I hope this gives you some info on where to start planning. There are other areas to stay at near Canyon and Grant Village as well as campsites spread throughout Yellowstone. The Old Faithful area also has the Snow Lodge and Cabins. TripAdvisor has some great info that you may want to start with. Yellowstone Treasures is also a wonderful book for research! 

The Crow’s Nest at Old Faithful Inn

High in the rafters at the Old Faithful Inn in Yellowstone National Park, is an enchanting place called the Crow’s Nest. It is said that Robert Reamer, the architect that built the Inn designed it from a childhood fantasy. Bands used to play here for guests high in the air. It is 76 feet up and looks like an amazing tree house.

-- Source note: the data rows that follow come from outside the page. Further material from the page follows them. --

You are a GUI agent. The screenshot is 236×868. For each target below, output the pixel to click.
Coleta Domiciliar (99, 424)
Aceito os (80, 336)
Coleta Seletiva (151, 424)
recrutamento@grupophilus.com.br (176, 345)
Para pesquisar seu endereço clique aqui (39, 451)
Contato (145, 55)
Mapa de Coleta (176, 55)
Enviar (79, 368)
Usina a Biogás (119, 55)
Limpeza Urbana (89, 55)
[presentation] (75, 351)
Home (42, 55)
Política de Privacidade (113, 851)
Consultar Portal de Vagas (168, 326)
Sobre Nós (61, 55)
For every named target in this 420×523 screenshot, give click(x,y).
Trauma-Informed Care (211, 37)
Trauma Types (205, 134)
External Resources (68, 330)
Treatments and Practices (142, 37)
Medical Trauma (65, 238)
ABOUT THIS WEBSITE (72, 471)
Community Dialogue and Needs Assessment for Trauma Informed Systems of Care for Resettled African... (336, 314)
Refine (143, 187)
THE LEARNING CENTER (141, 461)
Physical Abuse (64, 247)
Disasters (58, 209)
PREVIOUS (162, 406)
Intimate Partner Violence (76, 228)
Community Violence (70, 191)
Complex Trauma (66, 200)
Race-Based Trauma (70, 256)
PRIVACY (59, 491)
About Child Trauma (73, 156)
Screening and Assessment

When I was researching our Yellowstone trip, I came across info on the Crow’s Nest. It turns out you can call the Old Faithful Inn bell desk, and if there is space during your stay, they will take you up to the Crow’s Nest and the roof of the Old Faithful Inn for flag lowering. I was lucky to read this in May when they first opened for the season. I was able to get a spot for our August trip!

We met at the bell desk at 6pm as requested. The bell person that we went up with told us another family might be joining us and was that OK. We said sure. We waited a bit more for the family to show up, but only the mother decided to go. (Wow, who would turn this down? Maybe someone was afraid of heights!) Then we set off for the stairs. They keep the stairs to this area locked for safety.

People were watching and wondering why we got to go past the gates. It pays to do some research ahead of time.

The Crow’s Nest was amazing, but the real honor was getting to lower the United States flag and state flags on the roof of the Inn.

This would be a great thing to surprise someone with on your trip. It is pretty high up, and the railings are low so be prepared. It can be windy as well. The view of the Upper Geyser Basin and Old Faithful is stunning.